--- AVAILABLE DATA Enclosed Below ---

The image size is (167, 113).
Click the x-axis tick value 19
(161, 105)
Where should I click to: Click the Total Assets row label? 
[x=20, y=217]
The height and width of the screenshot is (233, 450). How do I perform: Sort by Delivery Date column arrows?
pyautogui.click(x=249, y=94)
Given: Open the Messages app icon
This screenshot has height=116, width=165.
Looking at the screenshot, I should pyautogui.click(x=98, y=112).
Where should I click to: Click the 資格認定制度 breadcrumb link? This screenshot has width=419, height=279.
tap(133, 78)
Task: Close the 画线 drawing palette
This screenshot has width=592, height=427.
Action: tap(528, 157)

--- End of Enclosed AVAILABLE DATA ---
--- AVAILABLE DATA Enclosed Below ---

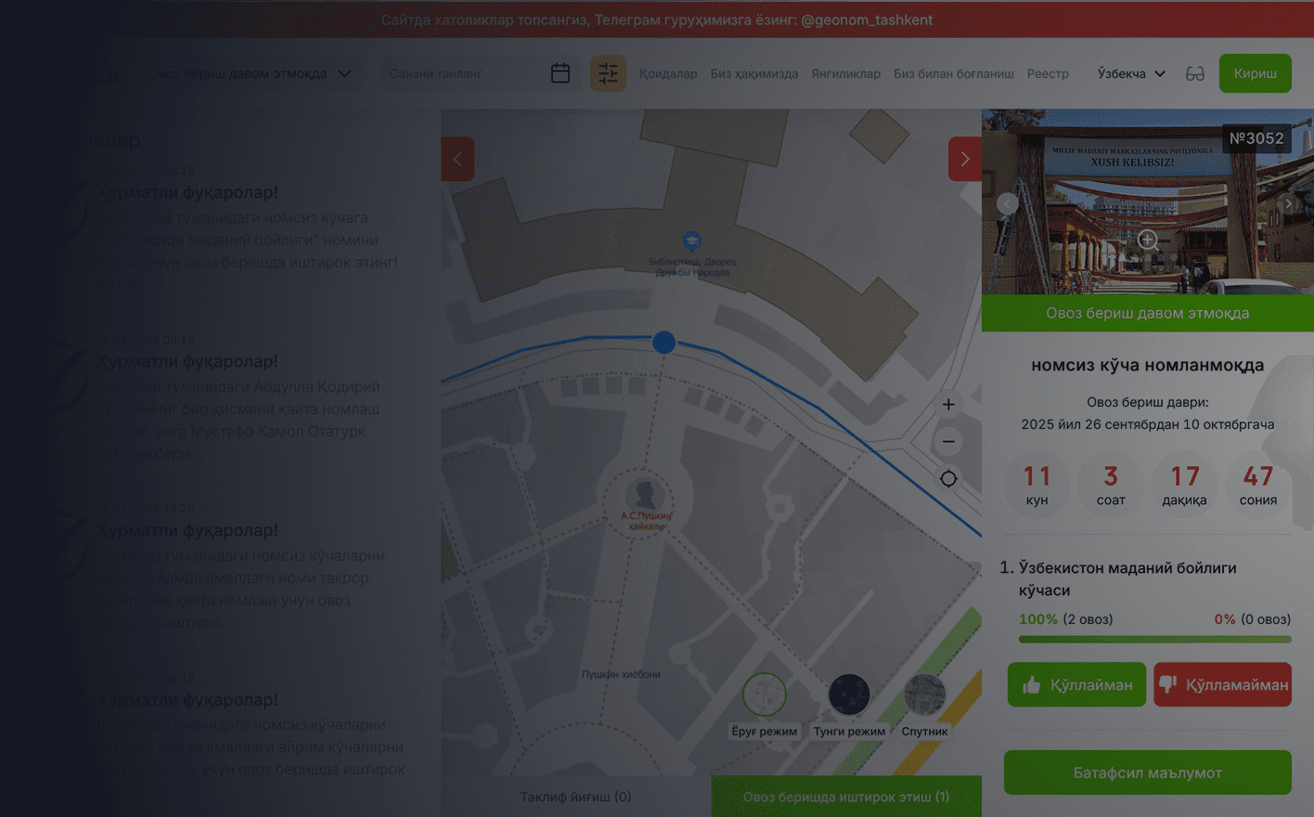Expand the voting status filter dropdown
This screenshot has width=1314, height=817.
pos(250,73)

--- End of Enclosed AVAILABLE DATA ---
--- AVAILABLE DATA Enclosed Below ---

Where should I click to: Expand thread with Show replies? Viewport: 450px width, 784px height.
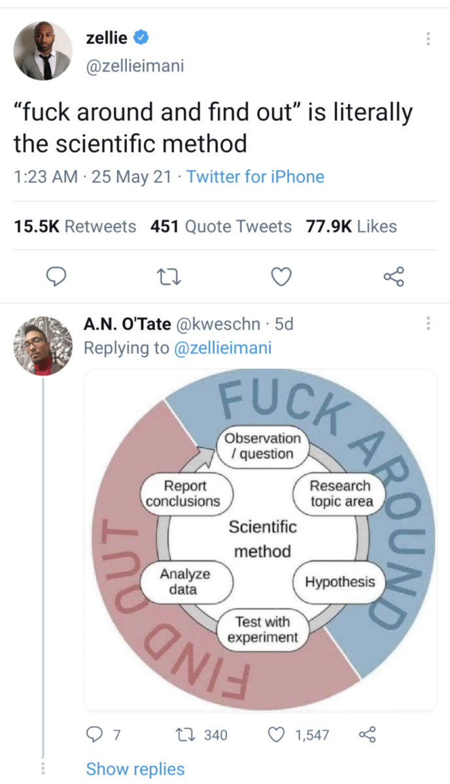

--- End of Enclosed AVAILABLE DATA ---

**DIRECTIONS FOR THIS TASK**
Please reproduce exactly the lines in the listing above from the one containing "The image size is (167, 113)." through the one containing "Given: Open the Messages app icon", both included, and nothing more.

**FINISHED EXERCISE**
The image size is (167, 113).
Click the x-axis tick value 19
(161, 105)
Where should I click to: Click the Total Assets row label? 
[x=20, y=217]
The height and width of the screenshot is (233, 450). How do I perform: Sort by Delivery Date column arrows?
pyautogui.click(x=249, y=94)
Given: Open the Messages app icon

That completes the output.